### Teks Dokumen
Banjir Tak Kenal Kalender: Tak Penting Saling Menyalahkan, Rancang Solusi untuk Mataram

Banjir Tak Kenal Kalender: Tak Penting Saling Menyalahkan, Rancang Solusi untuk Mataram

Foto Dr. Akhsanul Khalik, Staf Ahli Gubernur NTB Bidang Sosial Kemasyarakatan--

Tanggal 6 Juli 2025, Kota Mataram kembali menjadi lautan. Bukan karena musim hujan yang biasa datang antara Oktober dan April, tapi justru di tengah musim yang oleh BMKG telah dikategorikan sebagai musim kemarau. Hujan yang turun deras, dan tak ayal air menggenangi hampir seluruh penjuru kota, dari Selagalas hingga Sekarbela, dari Turida hingga Babakan, dari Pagutan hingga ke pesisir Ampenan. Kota lumpuh. Warga panik. Dan pemerintah harus bergerak cepat.

Inilah yang belakangan disebut orang dengan istilah "kemarau basah" sebuah anomali cuaca yang menjadi tanda jelas bahwa sistem musim yang selama ini kita kenal sudah tidak lagi bekerja secara stabil. Alam sedang berubah. Tapi pertanyaannya, apakah kita sudah berubah dalam menata kota dan merancang ruang hidup kita?

Di masa lalu, antara bulan Mei hingga September, warga NTB, khususnya petani sudah bisa memprediksi langit akan cerah, matahari terik, dan tanah mengering. Tapi sejak satu dekade terakhir, pola itu tidak lagi pasti. Hujan bisa datang tiba-tiba di bulan Juni. Agustus bisa gerimis setiap sore. Bahkan September pun masih menyimpan badai.

Apa yang terjadi di Mataram pada awal Juli 2025 bukanlah insiden yang berdiri sendiri. Ini adalah bagian dari fenomena besar yang disebut sebagai anomali iklim, atau bahkan gejala dari perubahan iklim global. Dan Kota Mataram, yang secara geografis berada di dataran rendah dan sebagian wilayahnya di bawah permukaan laut, adalah kota yang paling rentan menerima limpahan air dari hujan lokal maupun hujan kiriman dari dataran tinggi sekitar seperti Lingsar, Narmada, dan Gerimak.

### Daftar Tugas
a - Salin ulang bagian teks tentang banjir Mataram, mulai dari kata-kata "Di masa lalu, antara" dan berhenti setelah "masih menyimpan badai.". Ganti "petani" dengan "nelayan".
b - Menurut teks tentang banjir Mataram, dari dataran tinggi mana saja hujan kiriman mengalir ke Kota Mataram?

### Data
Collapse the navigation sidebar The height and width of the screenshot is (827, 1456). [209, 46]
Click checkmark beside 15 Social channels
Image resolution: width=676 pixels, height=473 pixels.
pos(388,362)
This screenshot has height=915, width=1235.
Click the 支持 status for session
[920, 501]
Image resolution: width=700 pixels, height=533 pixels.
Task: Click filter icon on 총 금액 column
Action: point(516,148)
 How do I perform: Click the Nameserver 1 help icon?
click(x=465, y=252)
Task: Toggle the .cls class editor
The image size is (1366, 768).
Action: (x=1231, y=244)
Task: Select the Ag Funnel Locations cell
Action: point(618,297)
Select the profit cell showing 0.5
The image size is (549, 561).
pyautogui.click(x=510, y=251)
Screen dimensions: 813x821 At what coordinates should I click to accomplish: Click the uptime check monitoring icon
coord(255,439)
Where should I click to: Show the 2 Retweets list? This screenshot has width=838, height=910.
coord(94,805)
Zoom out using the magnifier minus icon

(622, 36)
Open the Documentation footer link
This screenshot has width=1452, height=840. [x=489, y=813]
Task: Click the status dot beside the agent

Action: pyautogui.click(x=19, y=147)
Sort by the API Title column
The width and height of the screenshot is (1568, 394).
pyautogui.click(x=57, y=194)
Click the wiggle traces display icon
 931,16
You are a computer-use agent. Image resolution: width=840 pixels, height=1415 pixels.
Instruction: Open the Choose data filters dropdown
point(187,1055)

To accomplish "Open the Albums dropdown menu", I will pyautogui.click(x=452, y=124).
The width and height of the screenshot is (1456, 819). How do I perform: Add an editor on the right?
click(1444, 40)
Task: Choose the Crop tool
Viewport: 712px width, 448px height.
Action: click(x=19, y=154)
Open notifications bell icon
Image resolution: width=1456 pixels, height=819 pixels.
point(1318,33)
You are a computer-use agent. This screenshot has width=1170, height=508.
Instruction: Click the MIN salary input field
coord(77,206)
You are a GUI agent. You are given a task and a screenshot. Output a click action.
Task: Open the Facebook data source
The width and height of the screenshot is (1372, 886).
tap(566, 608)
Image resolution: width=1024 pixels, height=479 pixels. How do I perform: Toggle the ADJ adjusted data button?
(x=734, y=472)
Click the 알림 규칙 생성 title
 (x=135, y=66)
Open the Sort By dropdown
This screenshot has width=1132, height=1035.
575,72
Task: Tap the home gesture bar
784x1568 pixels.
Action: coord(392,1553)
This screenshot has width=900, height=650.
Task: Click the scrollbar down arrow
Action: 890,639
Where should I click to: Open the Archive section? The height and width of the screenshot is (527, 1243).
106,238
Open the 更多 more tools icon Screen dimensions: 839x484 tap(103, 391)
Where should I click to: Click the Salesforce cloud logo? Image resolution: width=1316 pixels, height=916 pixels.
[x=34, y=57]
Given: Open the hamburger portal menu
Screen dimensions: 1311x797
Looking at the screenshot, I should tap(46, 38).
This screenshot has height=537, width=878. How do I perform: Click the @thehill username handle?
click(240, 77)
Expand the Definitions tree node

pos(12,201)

### Jawaban per Tugas
a -
Di masa lalu, antara bulan Mei hingga September, warga NTB, khususnya nelayan sudah bisa memprediksi langit akan cerah, matahari terik, dan tanah mengering. Tapi sejak satu dekade terakhir, pola itu tidak lagi pasti. Hujan bisa datang tiba-tiba di bulan Juni. Agustus bisa gerimis setiap sore. Bahkan September pun masih menyimpan badai.

b - Lingsar, Narmada, dan Gerimak.